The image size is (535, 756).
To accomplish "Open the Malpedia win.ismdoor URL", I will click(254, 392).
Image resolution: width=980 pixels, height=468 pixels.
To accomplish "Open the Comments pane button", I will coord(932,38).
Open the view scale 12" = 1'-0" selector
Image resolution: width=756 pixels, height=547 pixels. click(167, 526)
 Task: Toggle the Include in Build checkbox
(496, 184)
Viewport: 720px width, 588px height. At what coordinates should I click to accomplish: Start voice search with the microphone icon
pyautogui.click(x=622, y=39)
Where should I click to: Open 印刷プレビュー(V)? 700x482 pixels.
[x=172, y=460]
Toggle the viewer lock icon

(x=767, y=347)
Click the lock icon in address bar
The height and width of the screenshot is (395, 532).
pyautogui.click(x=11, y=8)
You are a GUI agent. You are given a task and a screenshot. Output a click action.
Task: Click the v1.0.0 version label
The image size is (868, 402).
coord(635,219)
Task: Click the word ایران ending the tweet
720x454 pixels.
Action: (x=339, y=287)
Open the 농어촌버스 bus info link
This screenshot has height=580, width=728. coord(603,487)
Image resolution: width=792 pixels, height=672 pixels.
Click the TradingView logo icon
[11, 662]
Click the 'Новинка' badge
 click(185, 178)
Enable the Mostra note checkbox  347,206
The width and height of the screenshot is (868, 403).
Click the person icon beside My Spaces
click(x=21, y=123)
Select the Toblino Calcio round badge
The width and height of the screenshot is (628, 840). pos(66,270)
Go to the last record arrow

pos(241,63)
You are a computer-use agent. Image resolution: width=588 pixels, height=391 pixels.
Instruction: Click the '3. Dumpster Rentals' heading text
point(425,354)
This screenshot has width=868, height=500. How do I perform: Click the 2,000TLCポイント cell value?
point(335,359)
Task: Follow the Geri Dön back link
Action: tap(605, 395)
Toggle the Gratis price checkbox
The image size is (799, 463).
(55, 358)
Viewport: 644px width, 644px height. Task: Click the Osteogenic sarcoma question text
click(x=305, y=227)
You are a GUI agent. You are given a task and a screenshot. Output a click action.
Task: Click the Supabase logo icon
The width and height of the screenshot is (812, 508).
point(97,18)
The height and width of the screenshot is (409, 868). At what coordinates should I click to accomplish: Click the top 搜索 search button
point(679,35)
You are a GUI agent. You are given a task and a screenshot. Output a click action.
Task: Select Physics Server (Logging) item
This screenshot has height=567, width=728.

————————

> TASK ITEM
In your reply, write out all of the material exactly as it was given.

> TASK ANSWER
The image size is (535, 756).
To accomplish "Open the Malpedia win.ismdoor URL", I will click(254, 392).
Image resolution: width=980 pixels, height=468 pixels.
To accomplish "Open the Comments pane button", I will coord(932,38).
Open the view scale 12" = 1'-0" selector
Image resolution: width=756 pixels, height=547 pixels. click(167, 526)
 Task: Toggle the Include in Build checkbox
(496, 184)
Viewport: 720px width, 588px height. At what coordinates should I click to accomplish: Start voice search with the microphone icon
pyautogui.click(x=622, y=39)
Where should I click to: Open 印刷プレビュー(V)? 700x482 pixels.
[x=172, y=460]
Toggle the viewer lock icon

(x=767, y=347)
Click the lock icon in address bar
The height and width of the screenshot is (395, 532).
pyautogui.click(x=11, y=8)
You are a GUI agent. You are given a task and a screenshot. Output a click action.
Task: Click the v1.0.0 version label
The image size is (868, 402).
coord(635,219)
Task: Click the word ایران ending the tweet
720x454 pixels.
Action: (x=339, y=287)
Open the 농어촌버스 bus info link
This screenshot has height=580, width=728. coord(603,487)
Image resolution: width=792 pixels, height=672 pixels.
Click the TradingView logo icon
[11, 662]
Click the 'Новинка' badge
 click(185, 178)
Enable the Mostra note checkbox  347,206
The width and height of the screenshot is (868, 403).
Click the person icon beside My Spaces
click(x=21, y=123)
Select the Toblino Calcio round badge
The width and height of the screenshot is (628, 840). pos(66,270)
Go to the last record arrow

pos(241,63)
You are a computer-use agent. Image resolution: width=588 pixels, height=391 pixels.
Instruction: Click the '3. Dumpster Rentals' heading text
point(425,354)
This screenshot has width=868, height=500. How do I perform: Click the 2,000TLCポイント cell value?
point(335,359)
Task: Follow the Geri Dön back link
Action: tap(605, 395)
Toggle the Gratis price checkbox
The image size is (799, 463).
(55, 358)
Viewport: 644px width, 644px height. Task: Click the Osteogenic sarcoma question text
click(x=305, y=227)
You are a GUI agent. You are given a task and a screenshot. Output a click action.
Task: Click the Supabase logo icon
The width and height of the screenshot is (812, 508).
point(97,18)
The height and width of the screenshot is (409, 868). At what coordinates should I click to accomplish: Click the top 搜索 search button
point(679,35)
You are a GUI agent. You are given a task and a screenshot. Output a click action.
Task: Select Physics Server (Logging) item
This screenshot has height=567, width=728.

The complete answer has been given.